Through the intense study of the femur, scientists were able to reconstruct a preliminary sketch of our pre-modern relatives. They were considerably smaller than our other pre-modern counterparts as well as our own species after the Ice Age. The size of the bone is similar to Homo habilis femurs, and its elongated femur neck, as well as the placement of muscle attachments, make our newly found relatives weigh around 50 kg or 110 pounds.
This archaeological find was linked by the Chinese Yunnan Institute of Cultural Relics to the skull finding in Longlin Cave. The skull in question appears to be a hybrid between modern humans, which eventually became us, and an archaic type of human. The latter may have very well been in the same species as the owner of the Red Deer Cave femur.

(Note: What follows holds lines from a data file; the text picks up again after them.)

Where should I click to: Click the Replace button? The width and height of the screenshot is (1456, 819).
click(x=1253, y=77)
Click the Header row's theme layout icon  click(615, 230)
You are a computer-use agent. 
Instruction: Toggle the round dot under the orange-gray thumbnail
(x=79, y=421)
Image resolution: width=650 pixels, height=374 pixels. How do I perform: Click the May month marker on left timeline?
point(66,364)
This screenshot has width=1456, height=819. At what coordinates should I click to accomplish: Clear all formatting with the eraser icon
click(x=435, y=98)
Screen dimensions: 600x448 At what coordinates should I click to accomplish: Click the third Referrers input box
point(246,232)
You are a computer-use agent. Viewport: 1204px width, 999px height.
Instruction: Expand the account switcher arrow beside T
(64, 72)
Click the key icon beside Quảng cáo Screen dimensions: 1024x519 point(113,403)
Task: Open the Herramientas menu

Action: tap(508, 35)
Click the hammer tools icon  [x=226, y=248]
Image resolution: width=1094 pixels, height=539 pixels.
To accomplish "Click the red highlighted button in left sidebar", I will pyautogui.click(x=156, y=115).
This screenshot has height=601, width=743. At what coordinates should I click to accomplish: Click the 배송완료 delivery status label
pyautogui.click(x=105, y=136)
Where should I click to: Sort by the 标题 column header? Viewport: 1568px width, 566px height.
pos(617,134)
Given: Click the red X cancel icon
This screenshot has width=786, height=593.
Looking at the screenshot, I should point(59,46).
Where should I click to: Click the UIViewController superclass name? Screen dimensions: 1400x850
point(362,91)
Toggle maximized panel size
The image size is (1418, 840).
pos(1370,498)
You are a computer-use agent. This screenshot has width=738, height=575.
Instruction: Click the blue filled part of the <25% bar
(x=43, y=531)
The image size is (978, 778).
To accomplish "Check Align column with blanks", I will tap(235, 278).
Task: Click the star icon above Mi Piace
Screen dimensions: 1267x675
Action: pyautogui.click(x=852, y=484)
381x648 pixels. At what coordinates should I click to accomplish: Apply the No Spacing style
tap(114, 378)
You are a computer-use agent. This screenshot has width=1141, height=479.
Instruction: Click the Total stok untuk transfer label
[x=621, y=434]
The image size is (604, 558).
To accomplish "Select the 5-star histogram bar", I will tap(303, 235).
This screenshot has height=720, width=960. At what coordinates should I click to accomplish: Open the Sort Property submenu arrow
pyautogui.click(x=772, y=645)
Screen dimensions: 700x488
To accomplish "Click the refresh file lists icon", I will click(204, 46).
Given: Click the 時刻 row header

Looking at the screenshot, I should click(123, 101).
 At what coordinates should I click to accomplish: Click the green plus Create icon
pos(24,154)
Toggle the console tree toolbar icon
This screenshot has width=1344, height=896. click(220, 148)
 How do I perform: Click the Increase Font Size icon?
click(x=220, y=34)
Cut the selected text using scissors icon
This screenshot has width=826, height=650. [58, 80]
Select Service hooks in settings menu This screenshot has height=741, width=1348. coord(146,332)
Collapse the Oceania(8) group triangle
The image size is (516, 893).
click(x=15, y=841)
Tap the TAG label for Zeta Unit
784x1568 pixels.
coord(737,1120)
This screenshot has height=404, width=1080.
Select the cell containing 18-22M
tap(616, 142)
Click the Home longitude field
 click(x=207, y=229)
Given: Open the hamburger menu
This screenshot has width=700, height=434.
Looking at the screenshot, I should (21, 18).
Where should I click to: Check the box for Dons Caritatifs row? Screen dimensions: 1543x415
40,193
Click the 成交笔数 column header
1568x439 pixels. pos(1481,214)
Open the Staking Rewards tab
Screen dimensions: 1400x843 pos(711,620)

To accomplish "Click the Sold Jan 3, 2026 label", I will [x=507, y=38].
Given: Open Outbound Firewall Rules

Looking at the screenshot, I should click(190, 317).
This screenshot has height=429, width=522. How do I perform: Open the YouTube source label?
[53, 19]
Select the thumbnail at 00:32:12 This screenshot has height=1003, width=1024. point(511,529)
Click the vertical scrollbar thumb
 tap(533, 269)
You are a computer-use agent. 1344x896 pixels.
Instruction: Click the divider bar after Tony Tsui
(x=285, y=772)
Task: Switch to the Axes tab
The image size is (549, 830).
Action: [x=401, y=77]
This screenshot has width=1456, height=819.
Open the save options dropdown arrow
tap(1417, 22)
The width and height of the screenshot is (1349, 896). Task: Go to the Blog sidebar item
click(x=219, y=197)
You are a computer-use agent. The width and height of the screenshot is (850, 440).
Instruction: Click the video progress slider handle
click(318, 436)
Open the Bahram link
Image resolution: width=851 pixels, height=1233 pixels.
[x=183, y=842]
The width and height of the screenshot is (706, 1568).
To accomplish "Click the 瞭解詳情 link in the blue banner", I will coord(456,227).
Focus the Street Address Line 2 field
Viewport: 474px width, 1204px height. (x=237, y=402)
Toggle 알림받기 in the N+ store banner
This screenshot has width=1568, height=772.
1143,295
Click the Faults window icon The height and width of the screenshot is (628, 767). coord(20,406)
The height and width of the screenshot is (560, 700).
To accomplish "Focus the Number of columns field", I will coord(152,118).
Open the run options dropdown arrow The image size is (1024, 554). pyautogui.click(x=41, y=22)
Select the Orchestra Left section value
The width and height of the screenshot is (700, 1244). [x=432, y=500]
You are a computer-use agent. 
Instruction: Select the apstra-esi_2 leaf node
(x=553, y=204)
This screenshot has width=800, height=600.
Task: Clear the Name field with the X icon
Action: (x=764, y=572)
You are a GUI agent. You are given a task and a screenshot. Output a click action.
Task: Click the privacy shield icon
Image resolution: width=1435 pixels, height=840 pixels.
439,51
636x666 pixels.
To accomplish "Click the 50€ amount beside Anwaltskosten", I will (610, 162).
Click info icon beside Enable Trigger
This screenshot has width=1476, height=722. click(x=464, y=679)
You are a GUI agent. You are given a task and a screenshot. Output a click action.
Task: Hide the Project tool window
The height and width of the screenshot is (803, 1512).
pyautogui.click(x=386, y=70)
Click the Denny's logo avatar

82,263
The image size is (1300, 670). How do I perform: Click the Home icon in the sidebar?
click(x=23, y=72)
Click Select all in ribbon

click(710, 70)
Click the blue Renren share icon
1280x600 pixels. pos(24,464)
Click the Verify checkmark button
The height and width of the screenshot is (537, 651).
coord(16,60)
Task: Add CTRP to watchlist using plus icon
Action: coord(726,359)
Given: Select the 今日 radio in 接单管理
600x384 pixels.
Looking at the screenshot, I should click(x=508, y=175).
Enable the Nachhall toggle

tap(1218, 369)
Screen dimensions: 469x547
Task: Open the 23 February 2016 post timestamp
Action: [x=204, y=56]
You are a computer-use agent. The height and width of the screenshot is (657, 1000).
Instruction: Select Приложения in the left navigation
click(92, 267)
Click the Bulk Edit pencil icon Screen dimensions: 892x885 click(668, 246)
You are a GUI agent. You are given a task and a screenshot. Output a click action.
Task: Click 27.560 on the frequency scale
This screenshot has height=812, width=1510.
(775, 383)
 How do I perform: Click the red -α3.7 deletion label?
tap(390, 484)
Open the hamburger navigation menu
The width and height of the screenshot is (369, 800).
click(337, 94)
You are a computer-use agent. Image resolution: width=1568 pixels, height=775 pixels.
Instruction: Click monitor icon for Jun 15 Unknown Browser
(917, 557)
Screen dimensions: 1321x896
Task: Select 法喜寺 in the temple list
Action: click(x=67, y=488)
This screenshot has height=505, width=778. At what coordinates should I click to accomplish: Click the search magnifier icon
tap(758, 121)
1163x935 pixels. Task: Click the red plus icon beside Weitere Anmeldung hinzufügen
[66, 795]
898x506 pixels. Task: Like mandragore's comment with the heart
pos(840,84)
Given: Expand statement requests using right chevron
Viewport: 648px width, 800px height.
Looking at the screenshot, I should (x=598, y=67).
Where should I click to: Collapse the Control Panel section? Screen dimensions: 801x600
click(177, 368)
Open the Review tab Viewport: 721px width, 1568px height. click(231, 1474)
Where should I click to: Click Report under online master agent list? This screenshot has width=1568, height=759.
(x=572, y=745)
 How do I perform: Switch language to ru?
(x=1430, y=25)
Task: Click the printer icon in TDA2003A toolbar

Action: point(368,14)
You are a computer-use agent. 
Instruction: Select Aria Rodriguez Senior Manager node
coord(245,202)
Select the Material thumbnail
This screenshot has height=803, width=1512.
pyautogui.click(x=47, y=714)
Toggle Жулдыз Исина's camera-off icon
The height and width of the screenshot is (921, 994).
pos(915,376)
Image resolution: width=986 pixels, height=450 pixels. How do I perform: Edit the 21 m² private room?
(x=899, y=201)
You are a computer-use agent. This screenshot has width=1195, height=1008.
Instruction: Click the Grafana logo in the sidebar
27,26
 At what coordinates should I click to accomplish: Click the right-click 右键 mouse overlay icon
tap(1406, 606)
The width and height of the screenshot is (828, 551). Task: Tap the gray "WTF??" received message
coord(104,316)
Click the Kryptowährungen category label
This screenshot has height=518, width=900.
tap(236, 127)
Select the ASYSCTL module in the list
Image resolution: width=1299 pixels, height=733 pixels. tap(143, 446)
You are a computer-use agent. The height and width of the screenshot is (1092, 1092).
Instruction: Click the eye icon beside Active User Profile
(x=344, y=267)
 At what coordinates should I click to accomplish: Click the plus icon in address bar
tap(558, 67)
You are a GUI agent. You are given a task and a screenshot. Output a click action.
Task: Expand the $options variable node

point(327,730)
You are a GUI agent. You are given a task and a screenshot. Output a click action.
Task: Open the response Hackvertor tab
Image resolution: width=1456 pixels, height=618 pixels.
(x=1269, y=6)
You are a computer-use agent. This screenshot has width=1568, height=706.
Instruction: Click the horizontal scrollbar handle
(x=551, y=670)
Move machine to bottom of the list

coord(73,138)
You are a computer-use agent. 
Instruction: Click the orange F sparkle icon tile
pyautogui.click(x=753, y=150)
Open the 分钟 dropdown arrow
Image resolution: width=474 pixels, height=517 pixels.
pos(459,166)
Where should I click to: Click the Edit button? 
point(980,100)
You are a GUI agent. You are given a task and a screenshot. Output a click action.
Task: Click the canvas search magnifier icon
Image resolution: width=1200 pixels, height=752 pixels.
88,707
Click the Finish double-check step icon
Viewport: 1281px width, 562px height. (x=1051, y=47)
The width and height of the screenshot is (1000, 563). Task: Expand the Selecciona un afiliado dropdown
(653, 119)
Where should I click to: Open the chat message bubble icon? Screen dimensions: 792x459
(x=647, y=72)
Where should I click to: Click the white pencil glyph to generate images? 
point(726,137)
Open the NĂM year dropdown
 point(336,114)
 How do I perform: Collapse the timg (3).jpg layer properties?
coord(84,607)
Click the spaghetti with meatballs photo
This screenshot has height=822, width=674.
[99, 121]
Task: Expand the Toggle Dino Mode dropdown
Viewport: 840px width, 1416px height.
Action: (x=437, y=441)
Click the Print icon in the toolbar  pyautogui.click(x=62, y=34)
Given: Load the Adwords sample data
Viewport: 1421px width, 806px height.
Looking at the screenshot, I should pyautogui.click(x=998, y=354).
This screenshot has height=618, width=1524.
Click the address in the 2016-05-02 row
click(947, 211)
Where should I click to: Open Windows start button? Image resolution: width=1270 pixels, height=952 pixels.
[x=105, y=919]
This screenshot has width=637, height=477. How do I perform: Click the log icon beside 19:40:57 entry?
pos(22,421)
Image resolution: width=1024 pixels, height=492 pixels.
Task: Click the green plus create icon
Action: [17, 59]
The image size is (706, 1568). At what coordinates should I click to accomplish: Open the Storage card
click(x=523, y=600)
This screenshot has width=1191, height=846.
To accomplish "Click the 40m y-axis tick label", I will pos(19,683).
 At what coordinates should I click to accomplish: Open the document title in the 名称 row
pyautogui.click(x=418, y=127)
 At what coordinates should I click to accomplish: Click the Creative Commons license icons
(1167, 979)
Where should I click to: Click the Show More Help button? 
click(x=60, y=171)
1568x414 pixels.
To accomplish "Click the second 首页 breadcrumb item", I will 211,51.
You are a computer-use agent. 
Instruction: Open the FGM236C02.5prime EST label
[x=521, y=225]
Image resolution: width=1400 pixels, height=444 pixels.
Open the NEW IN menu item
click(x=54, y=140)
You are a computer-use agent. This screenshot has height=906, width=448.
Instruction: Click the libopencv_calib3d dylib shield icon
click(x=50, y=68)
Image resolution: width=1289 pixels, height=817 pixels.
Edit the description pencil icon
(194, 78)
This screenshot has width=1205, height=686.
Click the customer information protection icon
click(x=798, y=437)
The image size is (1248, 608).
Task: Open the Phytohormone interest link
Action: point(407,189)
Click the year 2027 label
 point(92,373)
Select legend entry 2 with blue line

Besides the bone, archaeologists found remnants of chewed up deer bones as well as markings made by large fires. This points out the fact that our mysterious ancestor lived inside the cave for prolonged periods of time in order to shelter themselves from harsh weather and various predators. Its location being close to a water source, as well as a tropical evergreen forest, made the cave the perfect shelter and hunting outpost in which to reside.
Taking into account that this mysterious human species might still exist among us, scientists have started to consider the probability that Yeti sightings or other similar fictional creatures might actually be the aforementioned humans, but the chances of this being actually true are extremely low, even non-existent. Given the secludedness of the area, as well as its massive span, the odds of finding other archaeological artefacts are slim to say the least. But this will not stop stop scientists in their constant search of missing human species links in order to further clarify our evolutionary path throughout the ages.